Thursday, August 11, 2016

[ 2016 | Review #89 ] : "THE GIRLS"

Books “GADIS-GADIS MISTERIUS”
by Emma Cline
Penerbit : Gramedia Pustaka Utama
Alih Bahasa : Maria Lubis
Editor : Barokah Ruziati
Desain sampul : Orkha Creative
Cetakan I : Agustus 2016 ; 360 hlm ; ISBN 978-602-03-2928-4
Harga Normal : Rp. 75.000,-

Satu lagi buku yang sempat menjadi ‘hype’ sekaligus mengundang ulasan bervariasi dari pembaca Goodreads, dan gara-gara mbak Astrid yang juga memasukkan buku ini dalam wishlistnya, terbitlah rasa ‘kepo’ untuk menelaah kisah ini lebih dekat, apalagi tema yang diangkat cukup mengundang tanda tanya di benakku : kisah remaja yang terlibat dalam aktifitas sekte (cult) pada era ’60-an. Nah, sejauh mana prediksi dan ekspektasi awal yang akhirnya kualami usai menuntaskan bacaan setebal 300 halaman ini dalam semalam ....


Sebelum kuberikan ‘voting final’ atas kisah ini, terlebih dulu kuajak kalian mengikuti perjalanan gadis bernama Evie Boyd, yang pada pertengahan musim panas di tahun 1969 menginjak usia 14 tahun. Evie tinggal di Petaluma – kota kecil di kawasan California Utara yang panas, digambarkan sebagai sosok yang tertutup, kurang percaya diri dan sangat mendambakan perhatian sekecil apapun dari pihak lain. Pernikahan kedua orang tuanya bukanlah sesuatu yang dianggap ideal bahkan oleh Evie semenjak kanak-kanak.

Hubungan yang terjalin antara mereka, tidak pernah disadari sebagai suatu kekurangan, hingga perceraian terjadi, tepat usai sang ayah memutuskan ia lebih menyukai gadis muda yang selamanya ini menjadi asistennya. Anehnya, Evie sama sekali tidak menyalahkan ayahnya, ia justru menyalahkan ibunya yang dianggap tidak mampu mengimbangi keinginan serta kemampuan ayahnya. Singkat cerita, Evie sebagai sosok remaja, memandang rendah ibu kandungnya.

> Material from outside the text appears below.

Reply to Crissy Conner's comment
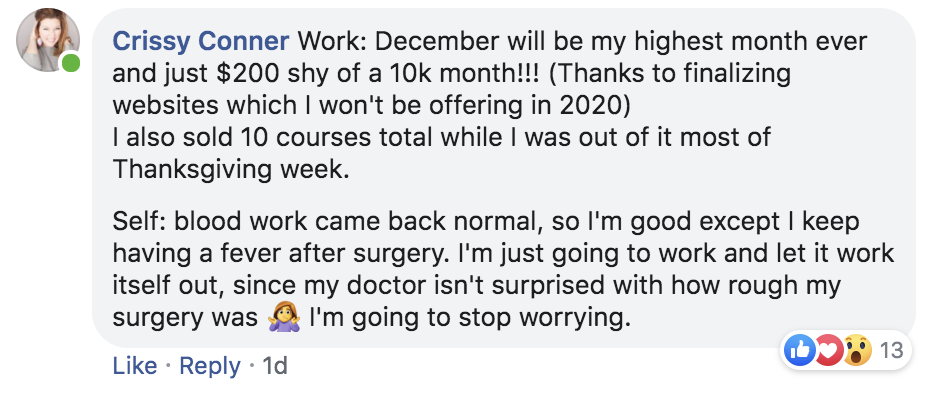The image size is (948, 398). coord(210,366)
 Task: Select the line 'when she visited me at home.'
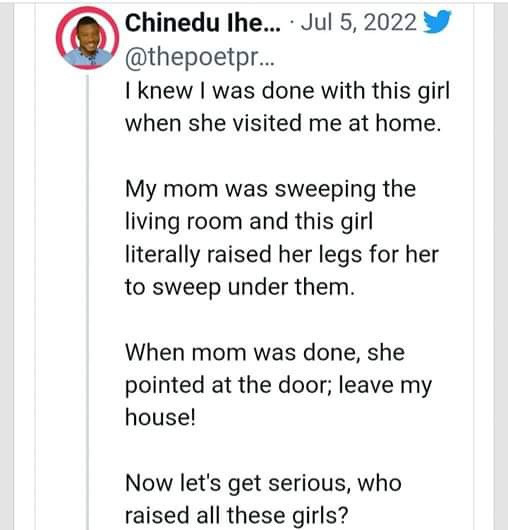283,123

Situasi semakin parah saat baik ibu maupun putrinya, sama-sama mencari kekuatan dan hiburan dari pihak luar. Saat sang ibu sibuk menemukan identitas dirinya dalam kelompok-kelompok yang mengaku menemukan ‘jalan kedamaian’ dalam hidup, sekaligus mencari penghiburan dari kencan satu ke kencan lainnya, maka Evie pun berusaha menarik perhatian ‘cowok’ yang merupakan awal dari perubahan total dalam kehidupannya. Apa terjadi saat remaja dihadapkan pada situasi yang memalukan serta kekhawatiran kenangan buruk akan membayangi hidupnya?

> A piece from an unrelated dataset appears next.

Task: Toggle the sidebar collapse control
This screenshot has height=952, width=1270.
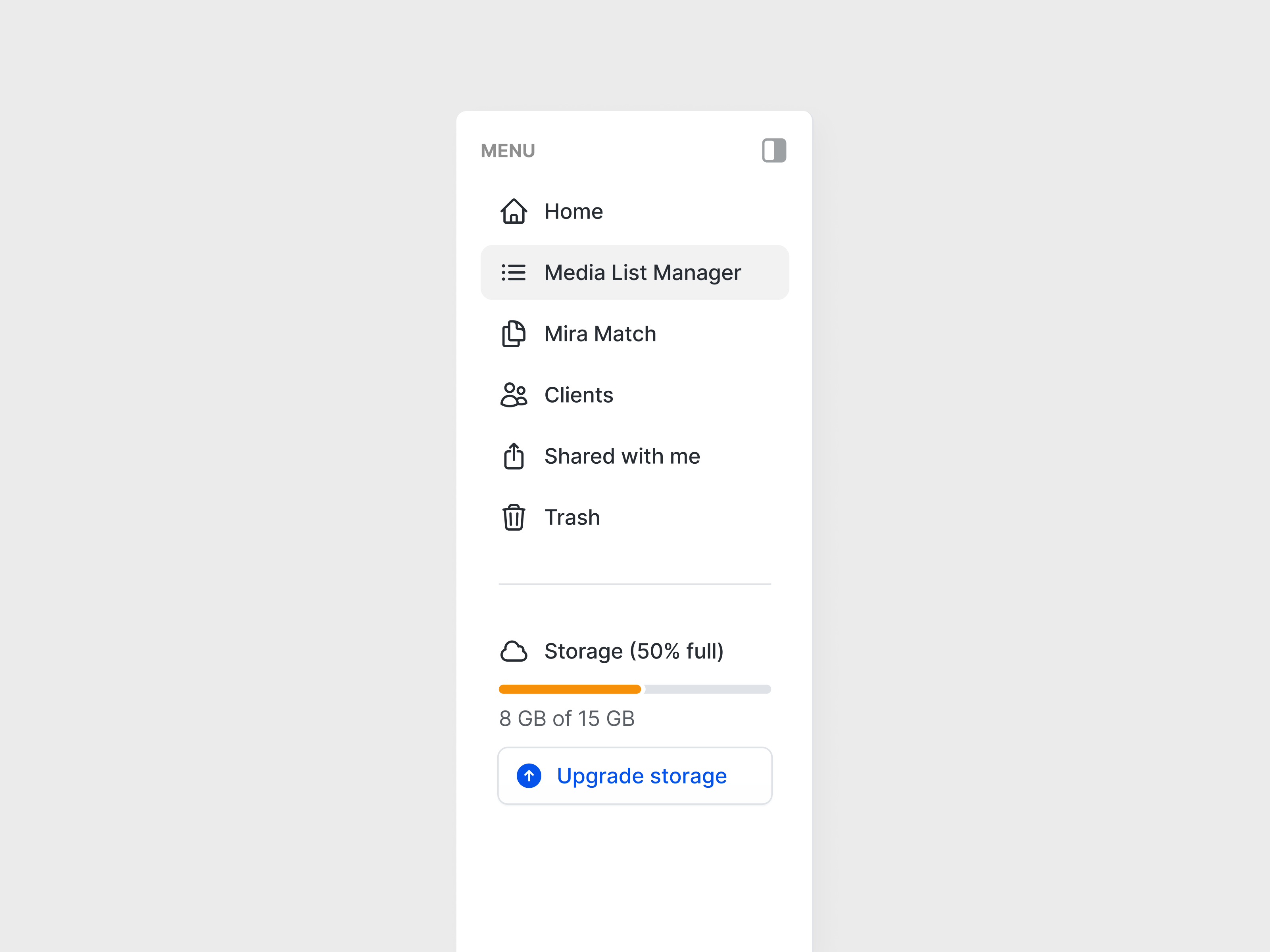Action: 774,150
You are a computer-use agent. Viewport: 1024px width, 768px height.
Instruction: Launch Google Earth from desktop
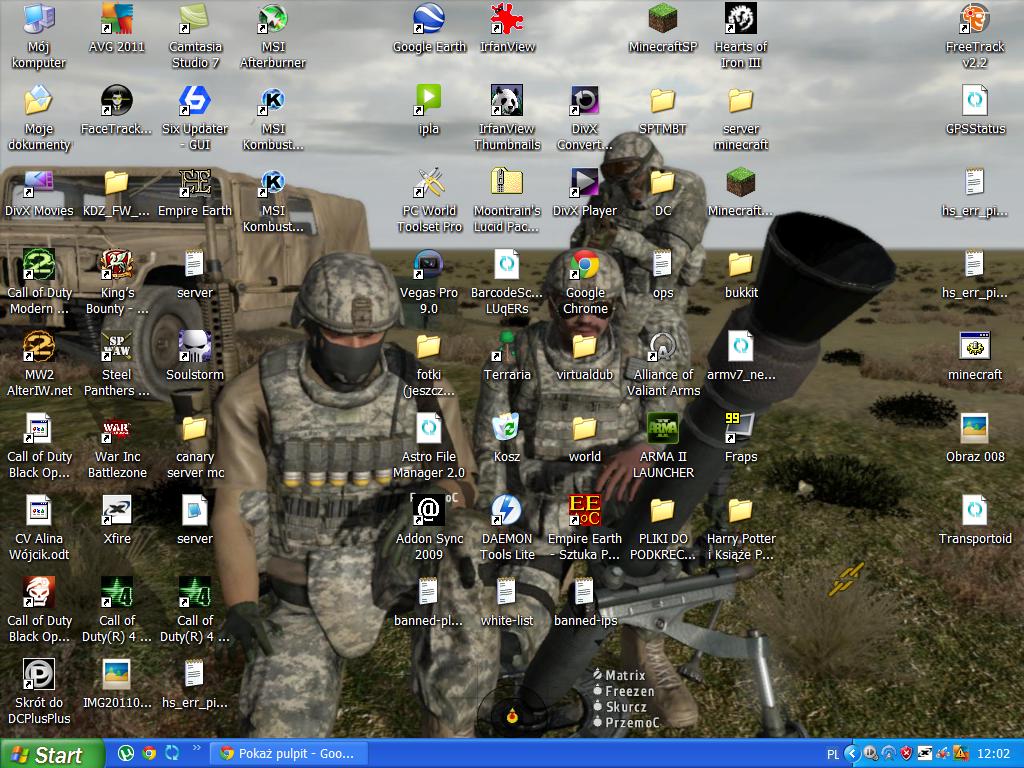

Kesalah-pahaman, sulit mengungkapkan perasaan dan kurang percaya diri, menyeret Evie dalam petualangan baru, saat ia ‘bertemu’ dengan sekelompok gadis yang dianggap luar biasa. Gadis itu bernama Suzanne – sosok yang segera menjadi idola dan idaman Evie, bagaimana ia sangat tertarik dengan perilaku bebas tanpa beban, keberaniannya untuk ‘tampil beda’ di hadapan masyarakat umum tanpa berkesan mempedulikan pemikiran mereka. Ini adalah awal masuknya Evie dalam sebuah ‘sekte’ tanpa pernah disadari hingga terlambat.
“Sejauh mana dirimu mendambakan perhatian dari seseorang, bahkan rela melakukan apa saja, termasuk melanggar hukum ... atau mengambil nyawa orang lain ?”
Nyaris sepanjang kisah ini, diriku ‘jatuh-kasihan’ pada sosok Evie, mengapa ia bisa tersesat menjalani kehidupan yang ‘salah’ bukan hanya sekali namun berulang kali. Terpesona oleh karakter Suzanne, ia memilih hidup bagai gelandangan, tinggal di kawasan timbunan sampah, mengais sampah hingga mencuri untuk makan atau memenuhi kebutuhan lainnya, walau pun ia bisa hidup normal layaknya gadis remaja seusianya bersama ibunya. Ia bahkan ‘mencuri’ dari ibunya untuk mendapatkan ‘pujian’ dari kawan-kawan baru, terutama dari Suzanne.

Memiliki sosok idola yang menjadi panutan dalam kesehariaan, dipastikan hampir dialami setiap remaja, bahkan orang dewasa pun mengalami hal serupa. Idola yang mampu ‘menyuntikkan’ pemikiran-pemikiran baru, merubah perilaku bahkan mempengaruhi keyakinan diri masing-masing, sungguh sangat bermanfaat – jika saja idola yang dijadikan panutan, menjalani jalur kebenaran. Sayangnya dalam kasus Evie, panutan hidup barunya adalah Suzanne, yang seperti semua anggota sekte, dikendalikan sepenuhnya oleh Russsell – sang pemimpin.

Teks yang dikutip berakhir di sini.